[TEXT FOR ANALYSIS]
((

According to reports from the Centers for Disease Control and Prevention (CDC), more than 5 million people are afflicted with heart failure related diseases, and about half of these will die within the span of 5 years.
But, good news: innovative scientists from the Indiana University School of Medicine, led by Dr. Ching-Pin Chang have been able to single out a relatively unknown molecule until recently which shows high potential in preventing or perhaps curing the said heart condition.
In an experiment which involved mice with heart failure as experimental subjects, the scientists were able to discover the molecule Myheart. By increasing the levels of this molecule in afflicted mice, they were able to decrease the progression of complicating heart problems into a stop.
The Myheart molecule is a myosin heavy-chain-associated RNA transcript, a non-coding RNA which has a direct effect on the BRG1 protein, which is subsequently responsible for the development and growth of the heart in fetuses. According to lead scientist Dr. Chang, "I think of Myheart as a molecular crowbar that pries BRG1 off the genomic DNA and prevents it from manipulating genetic ability." It may be thought of having the molecule simply stop the effects caused by increased BRG1 especially in specimens having difficulty pumping oxygenated blood throughout the body, according to a press release statement.

))

[ENTRIES PROVIDED]
((

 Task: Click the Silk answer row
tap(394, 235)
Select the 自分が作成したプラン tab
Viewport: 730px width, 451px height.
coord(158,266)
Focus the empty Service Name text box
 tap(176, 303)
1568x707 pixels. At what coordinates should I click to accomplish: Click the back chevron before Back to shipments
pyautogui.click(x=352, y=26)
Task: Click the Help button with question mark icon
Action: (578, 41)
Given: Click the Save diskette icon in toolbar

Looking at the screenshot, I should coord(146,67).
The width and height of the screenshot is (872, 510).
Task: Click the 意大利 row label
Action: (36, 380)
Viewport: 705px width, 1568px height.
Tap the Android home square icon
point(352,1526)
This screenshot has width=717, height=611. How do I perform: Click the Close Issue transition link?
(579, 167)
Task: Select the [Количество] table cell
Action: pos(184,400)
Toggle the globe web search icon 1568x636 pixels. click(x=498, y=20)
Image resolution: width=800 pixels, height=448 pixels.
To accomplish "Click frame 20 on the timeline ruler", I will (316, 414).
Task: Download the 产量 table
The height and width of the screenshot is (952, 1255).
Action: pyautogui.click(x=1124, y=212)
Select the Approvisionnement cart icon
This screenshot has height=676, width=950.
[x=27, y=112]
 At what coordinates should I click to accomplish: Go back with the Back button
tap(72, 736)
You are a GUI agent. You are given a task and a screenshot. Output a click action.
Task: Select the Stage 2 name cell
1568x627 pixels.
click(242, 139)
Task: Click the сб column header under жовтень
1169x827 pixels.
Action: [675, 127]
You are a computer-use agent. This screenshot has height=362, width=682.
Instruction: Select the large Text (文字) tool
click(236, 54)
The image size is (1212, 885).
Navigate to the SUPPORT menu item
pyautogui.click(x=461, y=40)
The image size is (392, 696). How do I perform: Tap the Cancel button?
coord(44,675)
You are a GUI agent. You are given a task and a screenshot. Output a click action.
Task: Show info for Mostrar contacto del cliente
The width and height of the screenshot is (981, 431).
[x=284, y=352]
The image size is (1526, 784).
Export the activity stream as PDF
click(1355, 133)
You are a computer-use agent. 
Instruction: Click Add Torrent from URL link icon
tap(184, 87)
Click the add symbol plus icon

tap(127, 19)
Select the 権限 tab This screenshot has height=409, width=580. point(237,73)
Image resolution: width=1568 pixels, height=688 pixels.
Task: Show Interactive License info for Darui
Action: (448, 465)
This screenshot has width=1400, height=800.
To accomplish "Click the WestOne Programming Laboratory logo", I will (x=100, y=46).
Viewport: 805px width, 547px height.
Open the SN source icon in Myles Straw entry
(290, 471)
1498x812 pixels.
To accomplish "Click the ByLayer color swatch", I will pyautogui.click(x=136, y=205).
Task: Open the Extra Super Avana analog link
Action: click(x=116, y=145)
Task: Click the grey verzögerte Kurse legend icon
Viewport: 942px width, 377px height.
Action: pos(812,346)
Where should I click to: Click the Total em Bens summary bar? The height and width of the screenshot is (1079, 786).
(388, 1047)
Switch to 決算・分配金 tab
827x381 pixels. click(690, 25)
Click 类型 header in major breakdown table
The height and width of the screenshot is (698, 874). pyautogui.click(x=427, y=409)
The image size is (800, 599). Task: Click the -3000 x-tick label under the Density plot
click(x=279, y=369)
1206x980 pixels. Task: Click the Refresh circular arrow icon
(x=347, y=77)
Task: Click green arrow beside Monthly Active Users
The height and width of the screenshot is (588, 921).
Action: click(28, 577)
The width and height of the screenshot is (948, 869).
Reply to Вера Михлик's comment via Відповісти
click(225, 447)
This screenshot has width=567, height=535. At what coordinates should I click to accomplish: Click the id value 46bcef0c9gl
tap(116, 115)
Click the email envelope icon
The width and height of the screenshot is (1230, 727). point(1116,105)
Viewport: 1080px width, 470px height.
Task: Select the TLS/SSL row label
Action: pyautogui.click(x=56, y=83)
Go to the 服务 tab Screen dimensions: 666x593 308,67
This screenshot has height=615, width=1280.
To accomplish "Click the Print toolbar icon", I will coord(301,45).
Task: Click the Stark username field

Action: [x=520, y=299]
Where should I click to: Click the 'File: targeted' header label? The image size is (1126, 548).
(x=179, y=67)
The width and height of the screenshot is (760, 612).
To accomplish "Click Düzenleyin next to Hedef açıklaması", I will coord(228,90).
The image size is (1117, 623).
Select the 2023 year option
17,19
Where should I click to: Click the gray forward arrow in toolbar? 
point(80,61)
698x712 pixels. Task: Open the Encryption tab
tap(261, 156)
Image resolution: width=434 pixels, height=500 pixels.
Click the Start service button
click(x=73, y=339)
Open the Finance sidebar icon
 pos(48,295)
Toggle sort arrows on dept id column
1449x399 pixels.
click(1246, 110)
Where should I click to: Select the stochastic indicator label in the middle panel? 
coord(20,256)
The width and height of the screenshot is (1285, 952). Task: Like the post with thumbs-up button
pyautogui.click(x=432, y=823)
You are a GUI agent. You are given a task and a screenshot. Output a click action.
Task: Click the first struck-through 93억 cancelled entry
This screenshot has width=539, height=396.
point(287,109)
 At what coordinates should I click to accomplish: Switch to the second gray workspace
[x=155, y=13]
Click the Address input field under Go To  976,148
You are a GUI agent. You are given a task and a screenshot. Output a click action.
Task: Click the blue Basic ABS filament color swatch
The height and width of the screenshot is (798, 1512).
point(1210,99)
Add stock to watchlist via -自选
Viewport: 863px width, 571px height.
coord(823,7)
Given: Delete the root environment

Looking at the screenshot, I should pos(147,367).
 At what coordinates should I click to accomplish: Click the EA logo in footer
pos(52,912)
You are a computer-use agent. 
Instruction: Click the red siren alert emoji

))

[TRY IT]
Reproduce the full article about the Myheart molecule and heart failure from above, word for word.

[TASK ANSWER]
According to reports from the Centers for Disease Control and Prevention (CDC), more than 5 million people are afflicted with heart failure related diseases, and about half of these will die within the span of 5 years.
But, good news: innovative scientists from the Indiana University School of Medicine, led by Dr. Ching-Pin Chang have been able to single out a relatively unknown molecule until recently which shows high potential in preventing or perhaps curing the said heart condition.
In an experiment which involved mice with heart failure as experimental subjects, the scientists were able to discover the molecule Myheart. By increasing the levels of this molecule in afflicted mice, they were able to decrease the progression of complicating heart problems into a stop.
The Myheart molecule is a myosin heavy-chain-associated RNA transcript, a non-coding RNA which has a direct effect on the BRG1 protein, which is subsequently responsible for the development and growth of the heart in fetuses. According to lead scientist Dr. Chang, "I think of Myheart as a molecular crowbar that pries BRG1 off the genomic DNA and prevents it from manipulating genetic ability." It may be thought of having the molecule simply stop the effects caused by increased BRG1 especially in specimens having difficulty pumping oxygenated blood throughout the body, according to a press release statement.